- **DATA TO PROCESS**

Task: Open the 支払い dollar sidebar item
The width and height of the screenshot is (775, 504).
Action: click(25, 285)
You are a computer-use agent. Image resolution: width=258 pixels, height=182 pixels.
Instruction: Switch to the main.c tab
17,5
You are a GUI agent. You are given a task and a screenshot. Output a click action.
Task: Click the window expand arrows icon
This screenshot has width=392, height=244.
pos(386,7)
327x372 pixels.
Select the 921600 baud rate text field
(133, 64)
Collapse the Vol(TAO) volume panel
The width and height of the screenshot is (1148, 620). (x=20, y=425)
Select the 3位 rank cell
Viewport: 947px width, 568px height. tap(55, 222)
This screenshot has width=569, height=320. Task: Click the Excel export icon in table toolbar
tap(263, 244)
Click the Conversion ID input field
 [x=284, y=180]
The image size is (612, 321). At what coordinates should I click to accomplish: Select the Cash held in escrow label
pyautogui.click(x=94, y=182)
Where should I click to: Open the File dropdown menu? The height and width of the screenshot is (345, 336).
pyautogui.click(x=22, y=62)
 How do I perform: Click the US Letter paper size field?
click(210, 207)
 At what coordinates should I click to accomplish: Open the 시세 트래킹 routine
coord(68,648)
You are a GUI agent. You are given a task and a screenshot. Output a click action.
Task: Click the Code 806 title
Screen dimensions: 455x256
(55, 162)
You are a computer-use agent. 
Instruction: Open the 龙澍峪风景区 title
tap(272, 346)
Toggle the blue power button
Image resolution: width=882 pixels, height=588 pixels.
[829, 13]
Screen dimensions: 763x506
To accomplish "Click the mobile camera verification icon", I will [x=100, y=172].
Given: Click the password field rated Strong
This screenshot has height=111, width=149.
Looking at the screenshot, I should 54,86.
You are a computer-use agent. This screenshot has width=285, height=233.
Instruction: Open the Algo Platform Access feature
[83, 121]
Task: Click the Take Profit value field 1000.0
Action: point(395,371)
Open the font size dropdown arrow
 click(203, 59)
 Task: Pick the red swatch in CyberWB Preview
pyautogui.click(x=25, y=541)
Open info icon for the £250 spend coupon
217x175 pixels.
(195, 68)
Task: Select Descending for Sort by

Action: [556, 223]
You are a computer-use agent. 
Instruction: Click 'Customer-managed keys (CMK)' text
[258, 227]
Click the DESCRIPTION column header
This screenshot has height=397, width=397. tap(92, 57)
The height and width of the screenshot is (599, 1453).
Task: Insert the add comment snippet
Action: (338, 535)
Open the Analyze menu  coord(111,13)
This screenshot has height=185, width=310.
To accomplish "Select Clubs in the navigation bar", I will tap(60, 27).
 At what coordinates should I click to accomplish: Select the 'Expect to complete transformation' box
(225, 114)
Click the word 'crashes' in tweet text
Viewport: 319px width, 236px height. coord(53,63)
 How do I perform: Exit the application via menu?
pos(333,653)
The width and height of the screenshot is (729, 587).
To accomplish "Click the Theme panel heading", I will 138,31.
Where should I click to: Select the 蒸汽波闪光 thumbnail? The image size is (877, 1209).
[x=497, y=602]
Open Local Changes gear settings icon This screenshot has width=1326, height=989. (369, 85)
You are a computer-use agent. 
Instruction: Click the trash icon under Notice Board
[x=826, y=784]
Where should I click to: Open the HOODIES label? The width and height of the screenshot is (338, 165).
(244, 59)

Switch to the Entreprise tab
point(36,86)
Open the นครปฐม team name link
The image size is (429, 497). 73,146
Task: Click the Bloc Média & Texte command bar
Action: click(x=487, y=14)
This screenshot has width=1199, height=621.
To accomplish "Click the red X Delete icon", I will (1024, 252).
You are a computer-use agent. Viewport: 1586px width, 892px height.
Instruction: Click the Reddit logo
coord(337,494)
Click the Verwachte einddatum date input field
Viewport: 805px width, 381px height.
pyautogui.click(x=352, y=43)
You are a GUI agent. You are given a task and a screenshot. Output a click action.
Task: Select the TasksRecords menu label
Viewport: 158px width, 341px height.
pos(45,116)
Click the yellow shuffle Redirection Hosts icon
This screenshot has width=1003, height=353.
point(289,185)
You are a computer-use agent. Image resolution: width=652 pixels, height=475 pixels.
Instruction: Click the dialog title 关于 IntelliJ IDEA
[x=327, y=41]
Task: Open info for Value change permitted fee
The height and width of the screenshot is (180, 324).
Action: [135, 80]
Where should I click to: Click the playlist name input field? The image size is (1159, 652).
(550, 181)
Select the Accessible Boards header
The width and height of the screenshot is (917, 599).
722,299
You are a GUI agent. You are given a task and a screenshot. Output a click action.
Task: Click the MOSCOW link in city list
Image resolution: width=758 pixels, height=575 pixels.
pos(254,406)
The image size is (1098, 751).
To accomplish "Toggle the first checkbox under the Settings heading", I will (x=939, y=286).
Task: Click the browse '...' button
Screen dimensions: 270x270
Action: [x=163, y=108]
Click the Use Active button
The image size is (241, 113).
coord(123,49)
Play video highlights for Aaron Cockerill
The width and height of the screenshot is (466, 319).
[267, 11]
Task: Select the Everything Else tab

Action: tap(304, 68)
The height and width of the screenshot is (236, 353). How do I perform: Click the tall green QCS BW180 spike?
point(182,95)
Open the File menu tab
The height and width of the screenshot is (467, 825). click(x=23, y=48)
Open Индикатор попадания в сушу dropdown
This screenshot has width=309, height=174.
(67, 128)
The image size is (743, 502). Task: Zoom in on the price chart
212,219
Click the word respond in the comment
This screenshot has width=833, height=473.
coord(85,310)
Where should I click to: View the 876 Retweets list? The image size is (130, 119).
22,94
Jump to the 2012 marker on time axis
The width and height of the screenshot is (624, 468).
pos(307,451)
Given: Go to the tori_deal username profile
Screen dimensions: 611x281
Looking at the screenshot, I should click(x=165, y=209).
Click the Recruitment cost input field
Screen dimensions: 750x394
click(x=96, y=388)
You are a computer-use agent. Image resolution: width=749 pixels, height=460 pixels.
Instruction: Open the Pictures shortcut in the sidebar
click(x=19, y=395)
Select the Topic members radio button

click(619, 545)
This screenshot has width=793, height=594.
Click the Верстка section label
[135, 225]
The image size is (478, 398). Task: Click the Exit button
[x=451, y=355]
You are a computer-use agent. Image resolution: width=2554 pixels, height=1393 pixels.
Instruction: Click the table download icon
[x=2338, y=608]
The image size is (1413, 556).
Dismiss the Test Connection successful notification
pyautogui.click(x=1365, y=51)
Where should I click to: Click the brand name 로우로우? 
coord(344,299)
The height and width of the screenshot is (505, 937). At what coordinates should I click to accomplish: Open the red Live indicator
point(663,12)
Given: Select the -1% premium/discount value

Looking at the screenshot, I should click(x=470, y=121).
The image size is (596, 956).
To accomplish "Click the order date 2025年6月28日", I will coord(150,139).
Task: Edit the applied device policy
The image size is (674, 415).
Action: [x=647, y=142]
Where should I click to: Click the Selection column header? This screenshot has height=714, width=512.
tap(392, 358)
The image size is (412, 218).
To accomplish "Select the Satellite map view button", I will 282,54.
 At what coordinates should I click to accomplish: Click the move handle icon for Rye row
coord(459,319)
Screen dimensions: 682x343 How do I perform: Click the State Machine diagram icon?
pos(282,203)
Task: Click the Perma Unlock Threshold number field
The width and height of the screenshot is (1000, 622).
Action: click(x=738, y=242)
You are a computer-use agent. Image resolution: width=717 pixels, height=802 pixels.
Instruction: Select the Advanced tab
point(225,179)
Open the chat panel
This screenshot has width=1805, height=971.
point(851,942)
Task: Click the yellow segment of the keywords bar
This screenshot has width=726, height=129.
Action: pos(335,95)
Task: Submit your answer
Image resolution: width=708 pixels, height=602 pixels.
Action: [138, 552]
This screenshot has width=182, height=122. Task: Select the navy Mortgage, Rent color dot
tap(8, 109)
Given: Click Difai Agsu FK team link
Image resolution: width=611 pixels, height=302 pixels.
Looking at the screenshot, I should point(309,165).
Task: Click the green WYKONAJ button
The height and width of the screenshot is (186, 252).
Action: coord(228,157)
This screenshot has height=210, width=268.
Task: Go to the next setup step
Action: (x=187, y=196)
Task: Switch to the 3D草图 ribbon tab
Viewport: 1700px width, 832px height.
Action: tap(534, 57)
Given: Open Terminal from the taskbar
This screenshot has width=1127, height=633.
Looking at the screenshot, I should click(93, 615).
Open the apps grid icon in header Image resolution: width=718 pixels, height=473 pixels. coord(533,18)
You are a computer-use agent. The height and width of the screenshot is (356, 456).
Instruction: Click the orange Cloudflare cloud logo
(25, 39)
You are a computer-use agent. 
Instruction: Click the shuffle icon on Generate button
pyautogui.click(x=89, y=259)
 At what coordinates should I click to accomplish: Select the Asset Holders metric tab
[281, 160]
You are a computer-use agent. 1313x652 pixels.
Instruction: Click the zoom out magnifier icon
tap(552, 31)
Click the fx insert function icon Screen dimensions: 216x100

- **HOW TO COMPLETE THIS TASK**
In the listing above, transcribe exactly everything from the line containing "The width and height of the screenshot is (466, 319)." down to the line containing "Click the Recruitment cost input field", including both and nothing more.

- **WORKED SOLUTION**
The width and height of the screenshot is (466, 319).
[267, 11]
Task: Select the Everything Else tab

Action: tap(304, 68)
The height and width of the screenshot is (236, 353). How do I perform: Click the tall green QCS BW180 spike?
point(182,95)
Open the File menu tab
The height and width of the screenshot is (467, 825). click(x=23, y=48)
Open Индикатор попадания в сушу dropdown
This screenshot has width=309, height=174.
(67, 128)
The image size is (743, 502). Task: Zoom in on the price chart
212,219
Click the word respond in the comment
This screenshot has width=833, height=473.
coord(85,310)
Where should I click to: View the 876 Retweets list? The image size is (130, 119).
22,94
Jump to the 2012 marker on time axis
The width and height of the screenshot is (624, 468).
pos(307,451)
Given: Go to the tori_deal username profile
Screen dimensions: 611x281
Looking at the screenshot, I should click(x=165, y=209).
Click the Recruitment cost input field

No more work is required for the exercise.